Josh reached out to Applied Trails Research, a trails design firm who told them that “they could really do something here.” And the rest is history.
Soon there was a core team assembled — Nittany Mountain Biking Association, donors, volunteers. “The project drew such a diversity of people who worked together to make this happen,” he says.
Over 2020, $250,000 was raised from 30 community partners, and professionals and volunteers put in a collective 4250 hours to create 17,134’ of professionally- built trails - the Harvest Fields Community Trails were born.
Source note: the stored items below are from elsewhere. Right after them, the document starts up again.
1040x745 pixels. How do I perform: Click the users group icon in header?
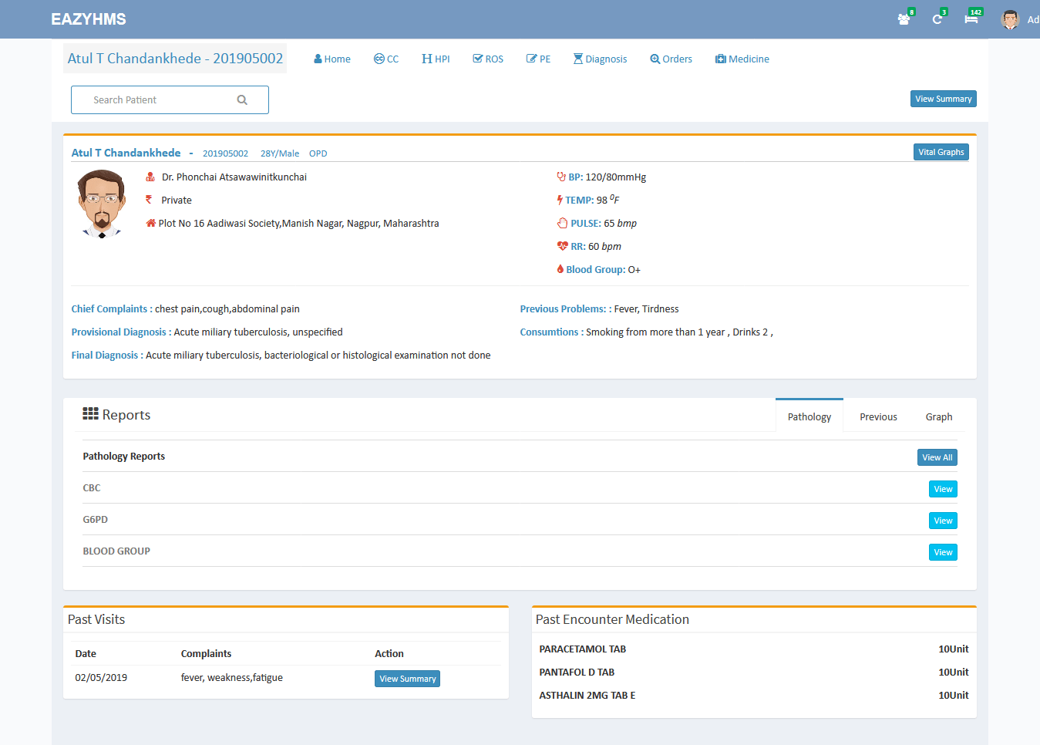[904, 19]
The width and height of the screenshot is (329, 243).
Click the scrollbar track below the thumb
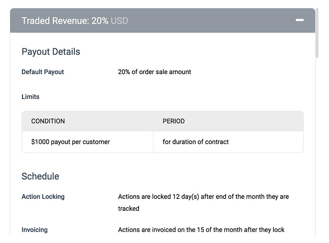click(x=317, y=144)
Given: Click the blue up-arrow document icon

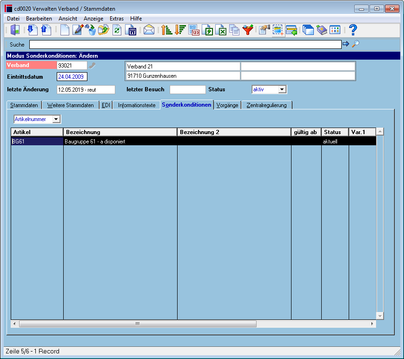Looking at the screenshot, I should [x=46, y=30].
And while they hadn’t intended to complete it in the middle of a pandemic, it was a boon to families looking for safe, outdoor fun.
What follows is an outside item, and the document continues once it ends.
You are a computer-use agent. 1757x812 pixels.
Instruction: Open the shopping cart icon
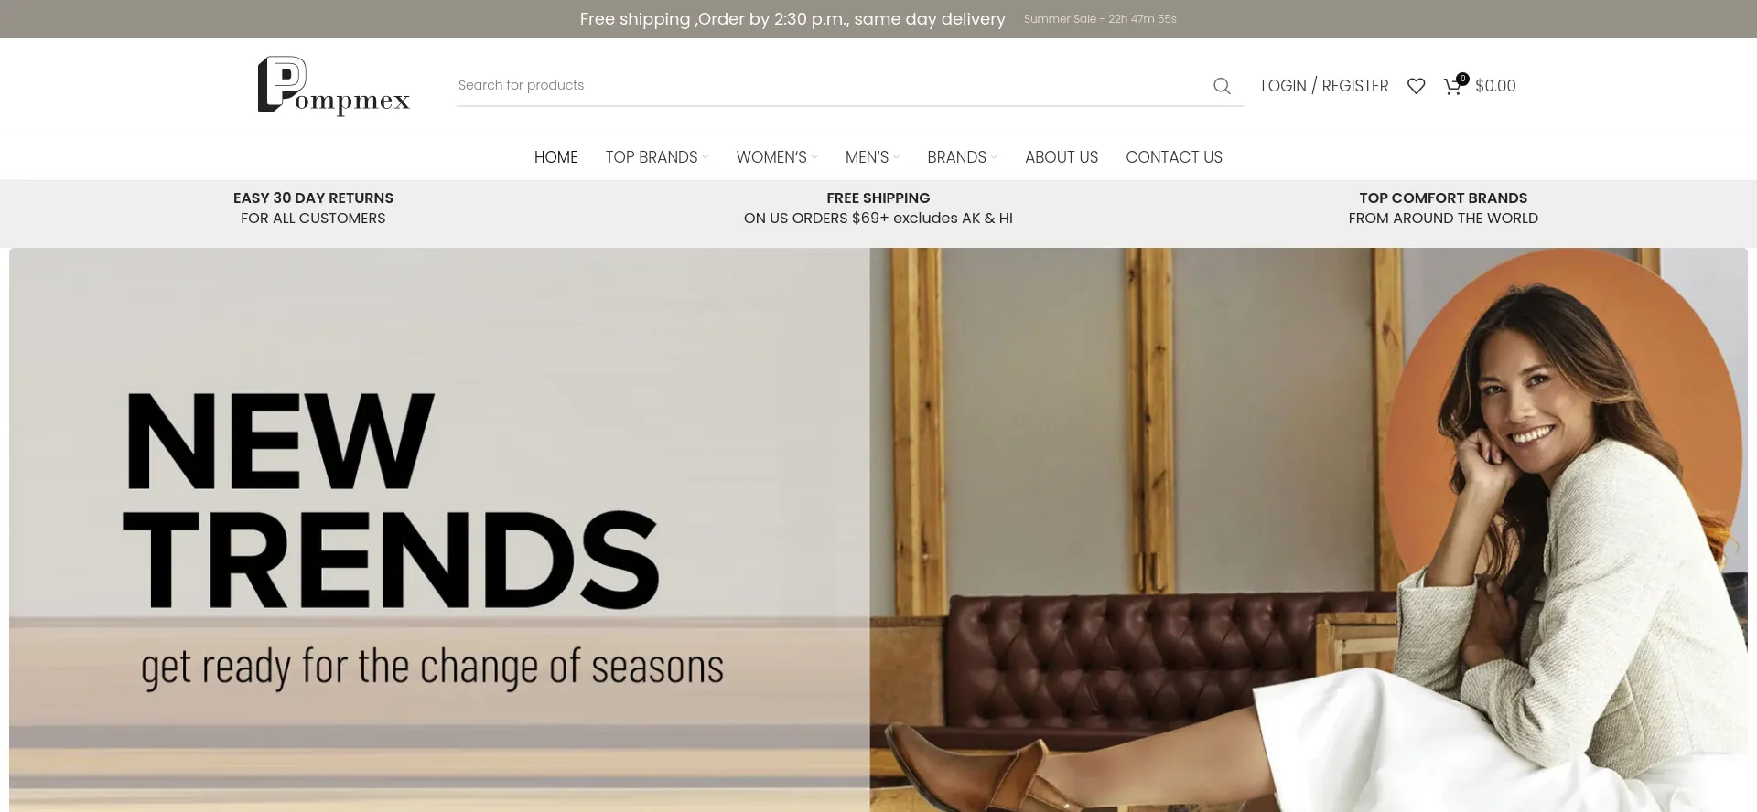click(1452, 87)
“Watching my stepson get stronger, faster, and more confident every time we’re out on the Harvest Field trails has been fantastic,” Andrew Read says. “Such key life skills and I love the laughs we’re having. We can’t wait to learn and play at the bike park (the current Phase II of the HFCT project)!”
“We saw a huge spike in utilization,” Stapleton says. “And while the trail is about bikes, it's more about community building, family building and lifelong stuff that people can do together.”
With the HFCT— or as Stapleton calls it, “the Gateway to Rothrock” — celebrating its first birthday, the team is working towards Phase Two. The next project is a skills park where riders will have the opportunity to encounter various obstacles and challenges like logs, rocks, turns, and skinnies in a condensed and open environment. The project aims to enhance the HFCT destination to build confidence, competence ... and community.
“Community is the operative word,” Stapleton says. He says that’s what makes Happy Valley so special.
“We have a community that really rallied around this unique outdoor recreational opportunity. That's truly one of my favorite things about Centre County.”